The fact that these households are more likely to be harmed by high unarranged charges is perhaps not surprising. After all, we know these households are disproportionately likely to be poor and have low levels of financial resilience. But the extent of the harm revealed by the FCA’s analysis is shocking. To summarise the findings from CP18/13:

  • People living in more deprived areas are 70% more likely to use an unarranged overdraft than those living in the least deprived areas. They also tend to use that unarranged facility more frequently. The repeated use of unarranged overdrafts by many vulnerable people suggests their incomes are so low that they regularly run out of money. The FCA research confirms a clear link between unarranged overdraft use and vulnerability.
  • They are paying twice as much in charges and fees as those living in less deprived areas.
  • Banks are making over 10 times as much (per £ lent) from unarranged overdrafts as from arranged overdrafts. Unarranged overdrafts account for, on average, around 30% of all overdraft revenues. Tellingly, the FCA sees firms using unarranged overdraft fees as a source of revenues to fund other parts of their current account business. In other words, the most vulnerable borrowers including those with protected characteristics are cross-subsidising better off households. This is a significant recognition by the FCA.
  • The majority of fees levied are concentrated on only 1.5% of customers who pay on average £450 a year in unarranged overdraft charges. To put this into context, third decile gross household incomes in the UK are around £340 a week[1]. So, lower income households could be losing more than a week’s income due to high overdraft charges.
  • Charging structures are asymmetric and cause significant harm to vulnerable borrowers. Fixed fees mean that a small amount of additional borrowing on an overdraft can lead to significant additional charges.
  • People living in the most deprived areas are also more likely to be hit by refused payment fees. On average, they pay 3.5 times as much each year in refused payment fees as those in less deprived areas. These refused payment fees are also highly concentrated with 10% charged for declined transactions – the majority of charges paid by 1.2% of consumers.
  • Historically, banks justified the higher level of costs and fees by the fact that unarranged overdrafts were more expensive to operate. But, as the FCA now points out, because of technology, there is no longer any justification for banks to have such different levels of fees and charges on arranged and unarranged overdrafts.

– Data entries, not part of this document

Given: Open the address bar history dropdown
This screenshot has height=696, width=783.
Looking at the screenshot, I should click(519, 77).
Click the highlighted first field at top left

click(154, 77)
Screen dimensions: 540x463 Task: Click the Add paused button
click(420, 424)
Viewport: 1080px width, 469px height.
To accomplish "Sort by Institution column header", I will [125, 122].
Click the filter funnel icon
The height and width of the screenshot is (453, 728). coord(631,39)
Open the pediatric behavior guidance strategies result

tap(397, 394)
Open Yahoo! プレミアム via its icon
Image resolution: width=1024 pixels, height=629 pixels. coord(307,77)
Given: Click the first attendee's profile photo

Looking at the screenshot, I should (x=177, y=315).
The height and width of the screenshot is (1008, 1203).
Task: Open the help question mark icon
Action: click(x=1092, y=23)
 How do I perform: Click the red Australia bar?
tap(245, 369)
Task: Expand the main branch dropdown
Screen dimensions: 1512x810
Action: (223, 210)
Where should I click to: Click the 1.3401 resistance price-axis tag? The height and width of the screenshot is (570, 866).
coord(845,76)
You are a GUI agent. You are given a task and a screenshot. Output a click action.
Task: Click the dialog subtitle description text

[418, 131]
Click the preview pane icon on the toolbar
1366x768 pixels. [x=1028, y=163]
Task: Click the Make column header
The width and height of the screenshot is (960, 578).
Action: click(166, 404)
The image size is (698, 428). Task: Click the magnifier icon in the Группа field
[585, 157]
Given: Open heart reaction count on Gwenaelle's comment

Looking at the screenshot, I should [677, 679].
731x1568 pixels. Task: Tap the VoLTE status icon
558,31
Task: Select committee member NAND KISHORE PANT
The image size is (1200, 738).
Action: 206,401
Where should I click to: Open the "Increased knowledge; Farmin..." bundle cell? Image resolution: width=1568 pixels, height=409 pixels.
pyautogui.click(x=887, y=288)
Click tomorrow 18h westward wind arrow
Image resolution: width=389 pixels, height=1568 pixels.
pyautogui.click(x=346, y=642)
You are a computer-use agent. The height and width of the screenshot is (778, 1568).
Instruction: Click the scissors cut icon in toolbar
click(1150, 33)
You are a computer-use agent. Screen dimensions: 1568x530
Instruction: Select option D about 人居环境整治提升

Better off, ‘lower risk’ consumers can switch away to better deals. That option is just not open to the most vulnerable households. Moreover, they are more likely to be hit by unforeseen events out of their control which push them into debt. They are already struggling to make ends meet with little room to reduce spending any further, or do not have savings to fall back on. In effect, these consumers are a captive market and are being exploited by the use of indefensible charging practices.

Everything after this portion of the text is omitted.